SOURCE MATERIAL →
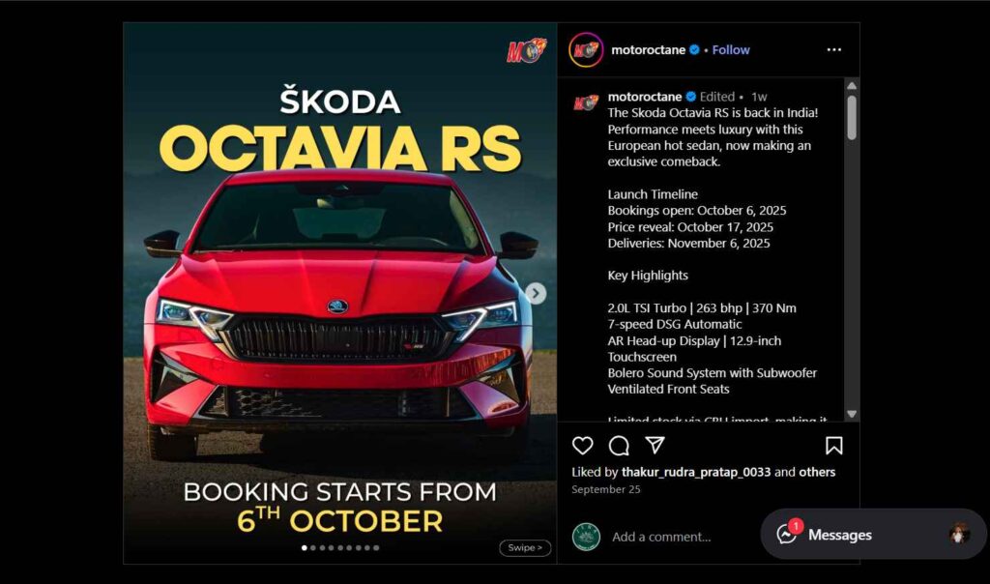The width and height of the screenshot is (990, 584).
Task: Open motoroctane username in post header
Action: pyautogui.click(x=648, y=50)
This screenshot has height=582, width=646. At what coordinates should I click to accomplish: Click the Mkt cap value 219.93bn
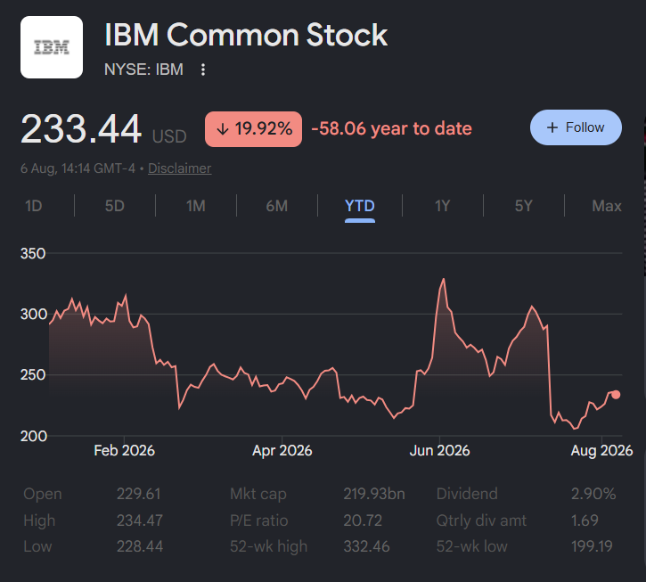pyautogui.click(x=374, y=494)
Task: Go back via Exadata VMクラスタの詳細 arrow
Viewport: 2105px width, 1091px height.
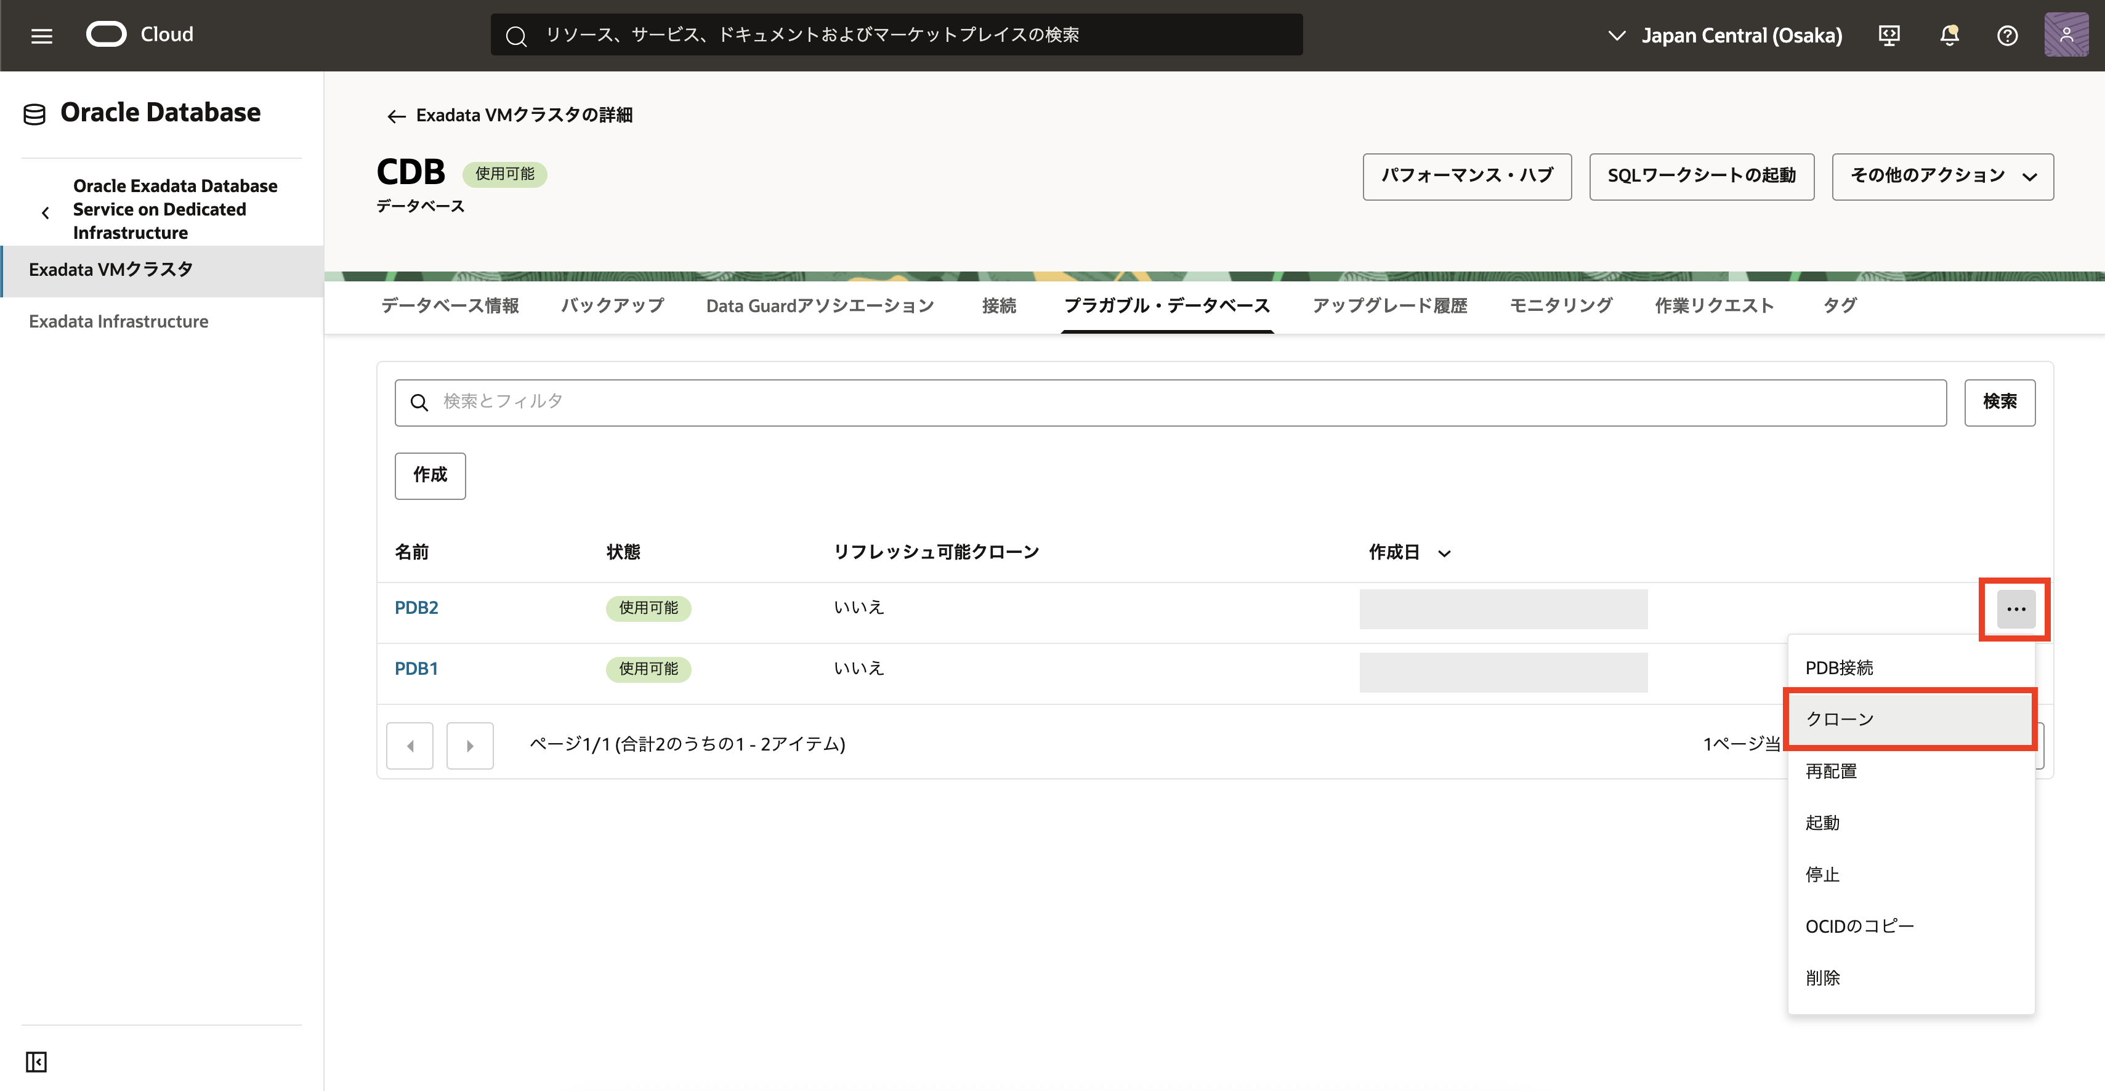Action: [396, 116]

WHAT TO PRODUCE → Lay out every line of the entries above as a numbered list, skipping any blank lines and leaving the pictures out.

REPLY TO THE EXERCISE →
1. The width and height of the screenshot is (990, 584).
2. Task: Open motoroctane username in post header
3. Action: pyautogui.click(x=648, y=50)
4. This screenshot has height=582, width=646. At what coordinates should I click to accomplish: Click the Mkt cap value 219.93bn
5. pyautogui.click(x=374, y=494)
6. Task: Go back via Exadata VMクラスタの詳細 arrow
7. Viewport: 2105px width, 1091px height.
8. Action: [396, 116]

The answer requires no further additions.